---- Page extract
Aspergillus flavus group was specifically referred to as Aspergillus Subgenus Circumdati Section Flavi, it has interesting aspects due to its industrial applications and toxigenicity. The section Flavi was classically subdivided into two groups; the aflatoxigenic species (A. flavus, A. parasiticus, and A. nomius) which give rise to severe agricultural and health problems overall in the universe. The second group comprises the non-aflatoxigenic species (A. oryzae, A. sojae, and A. tamarii) which were traditionally applied in fermented foods production in Asia [4]. Aspergilli could secrete several biologically active chemical compounds such as mycotoxins, immune-suppressants, antibiotics, and cholesterol-lowering agents [5]. Subgenus circumdati also could contribute to the industrial field, particularly in biotransformation processes.

Isolation and identification of A. oryzae have been reported to be tricky due to the intra-and interspecies variability of isolates and the morphological similarities with A, flavus [6]. The distinguishing of A. flavus from A. oryzae is a noteworthy challenge in all laboratories of mycology, particularly which use the classical techniques depending upon macroscopic and microscopic examination [7]. Some previous research articles [8] deeply studied the differentiation between these two species with highly sophisticated protocols such as (MALDI-TOF MS).
--------
▶ [Activity]:
Please answer these questions about the Aspergillus section Flavi text:
(a) Which three species make up the non-aflatoxigenic group?
(b) What were those species traditionally used for?
(c) What highly sophisticated protocol is named for differentiating A. flavus from A. oryzae?
This data comes from a different source than the text above.
---- Data section
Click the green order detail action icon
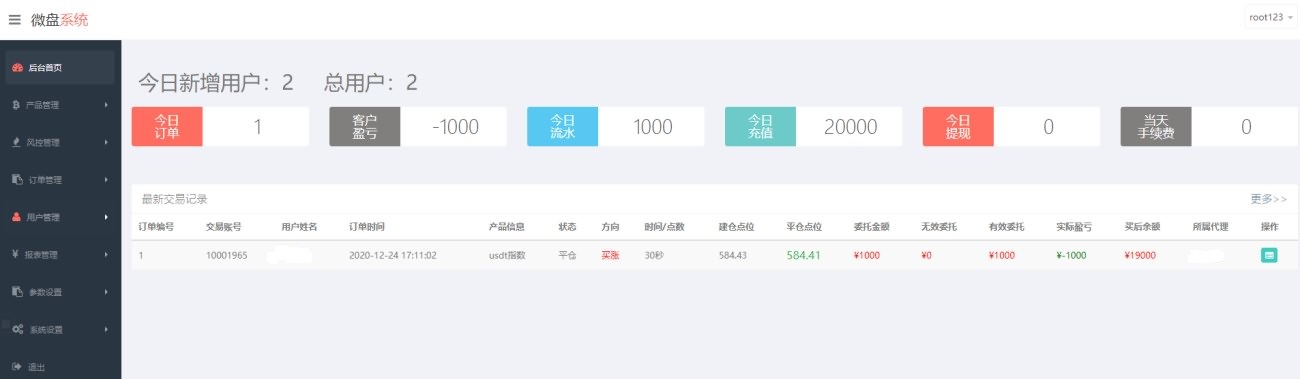tap(1269, 255)
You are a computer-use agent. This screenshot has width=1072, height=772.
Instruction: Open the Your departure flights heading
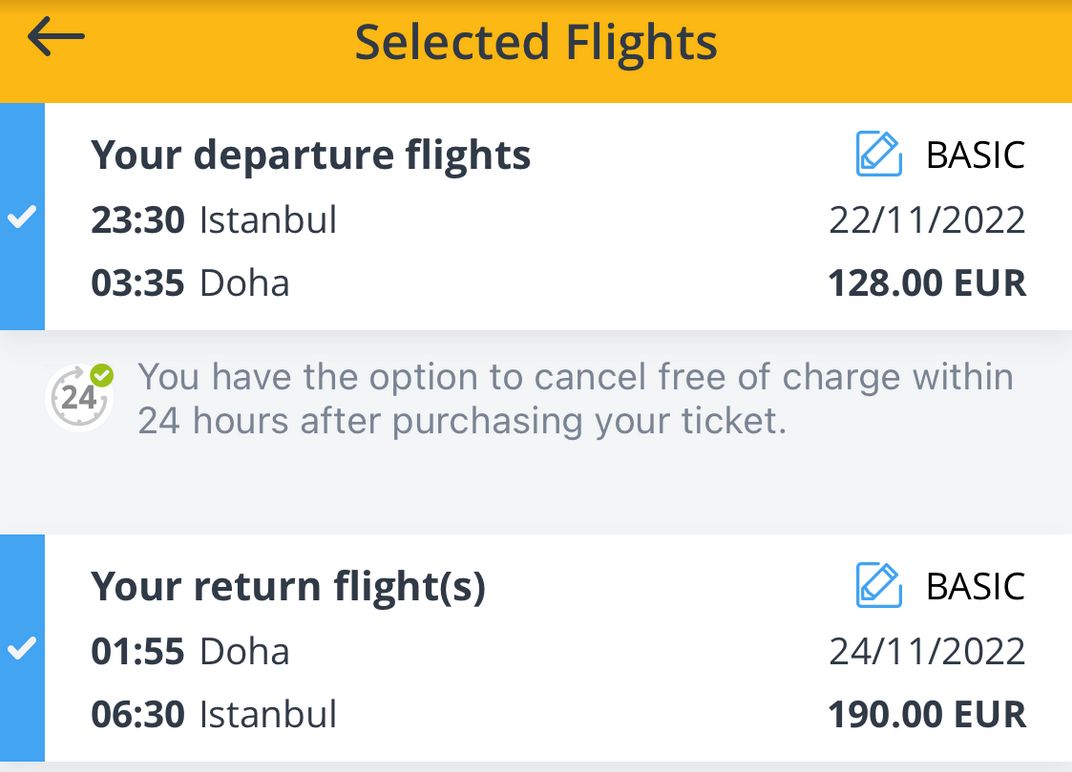(x=311, y=155)
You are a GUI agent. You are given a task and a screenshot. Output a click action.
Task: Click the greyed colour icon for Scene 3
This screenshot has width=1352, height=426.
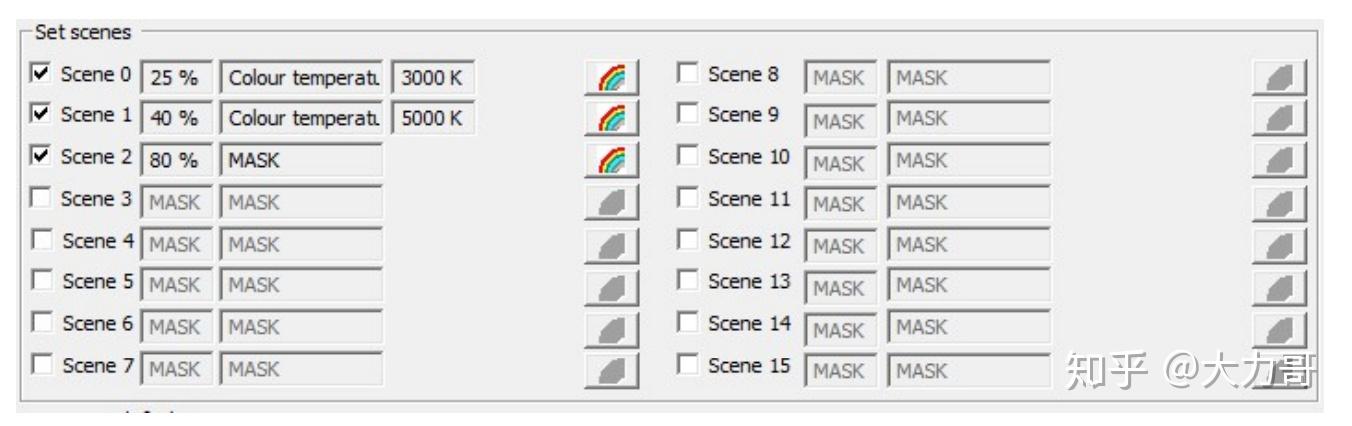pos(611,203)
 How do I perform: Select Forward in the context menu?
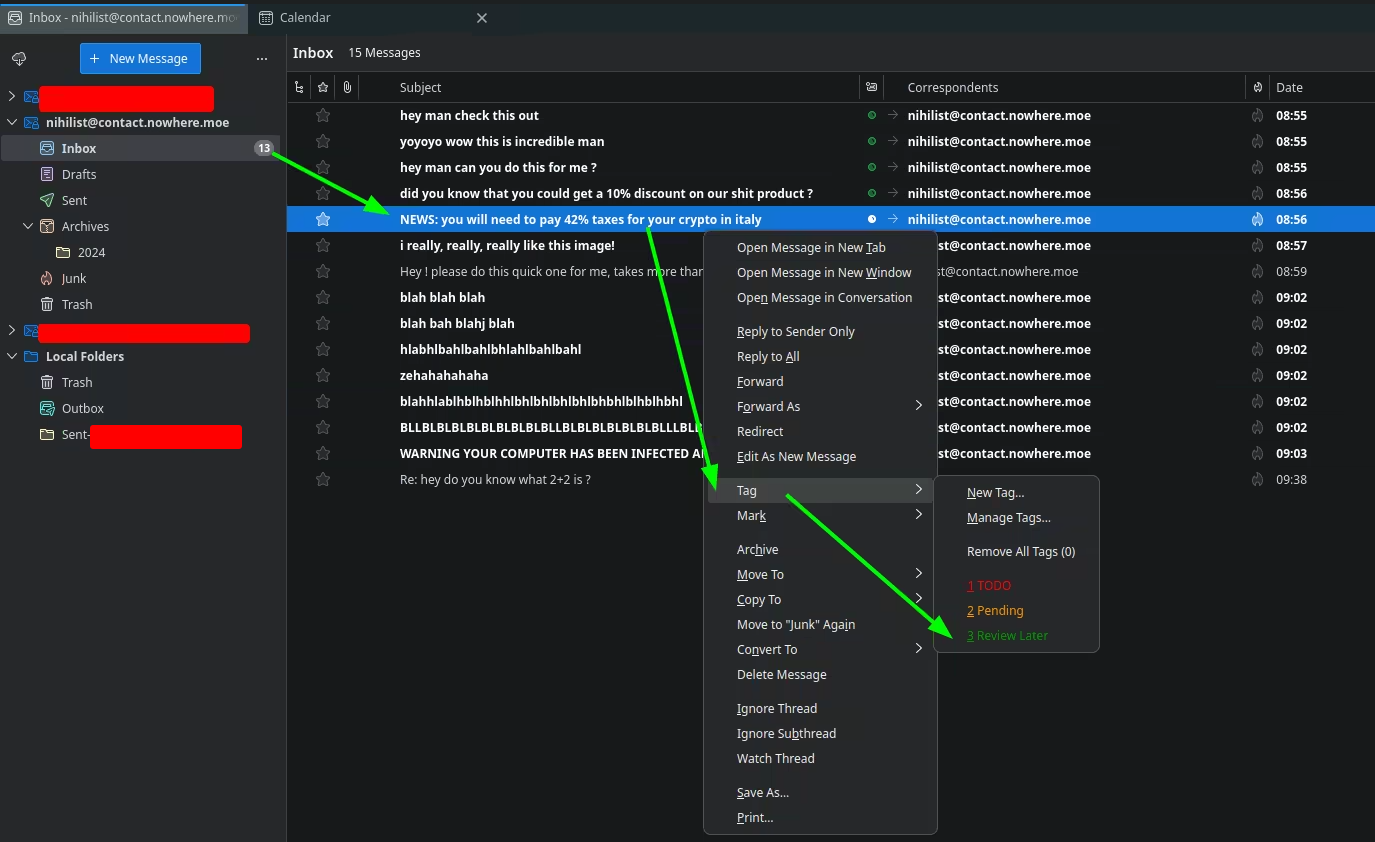760,382
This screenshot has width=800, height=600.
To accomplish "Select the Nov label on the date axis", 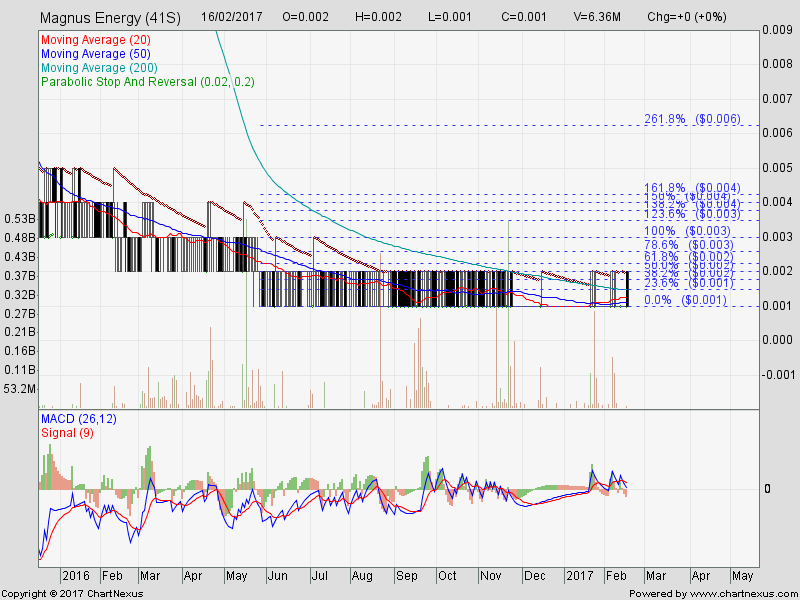I will [x=490, y=576].
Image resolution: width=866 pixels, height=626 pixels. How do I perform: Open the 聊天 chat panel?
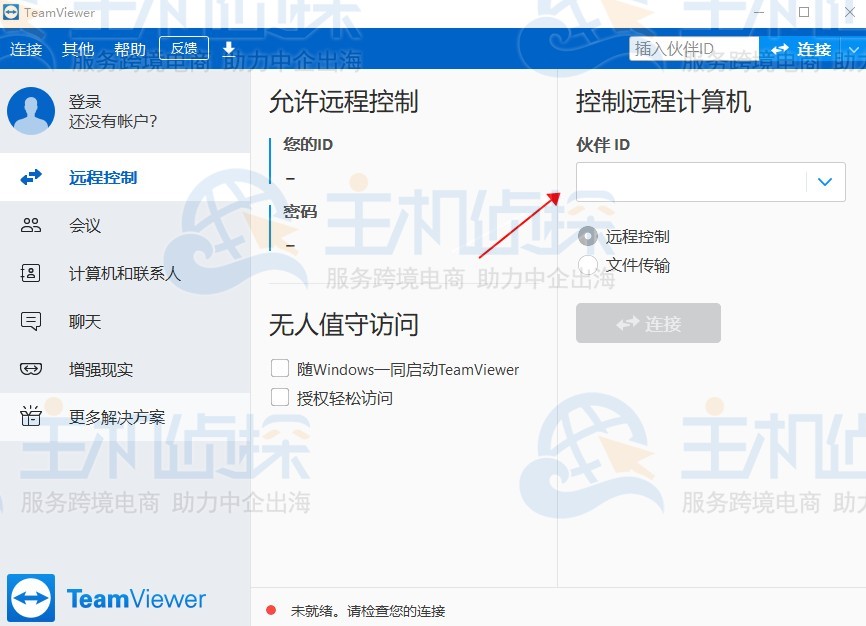pyautogui.click(x=31, y=321)
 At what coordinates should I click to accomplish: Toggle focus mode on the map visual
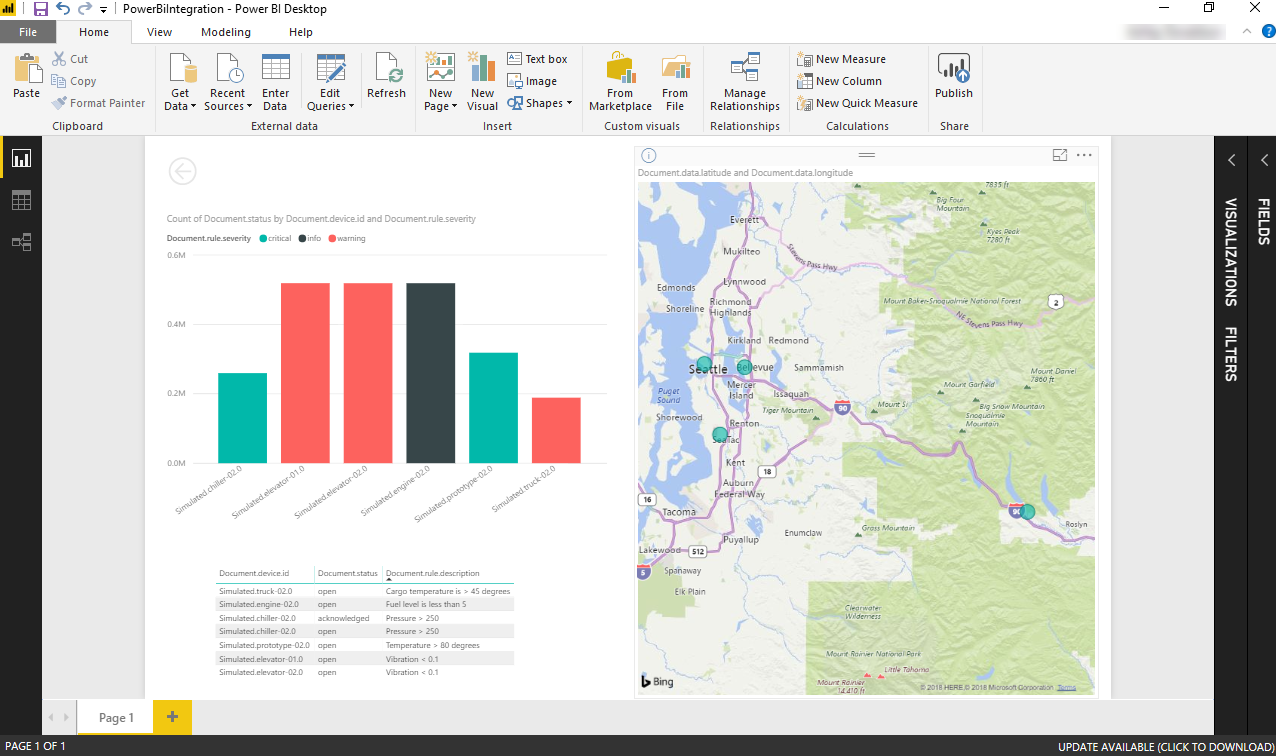pos(1059,155)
--------
▶ [Output for this task]:
(a) A. oryzae, A. sojae, and A. tamarii
(b) Fermented foods production in Asia
(c) MALDI-TOF MS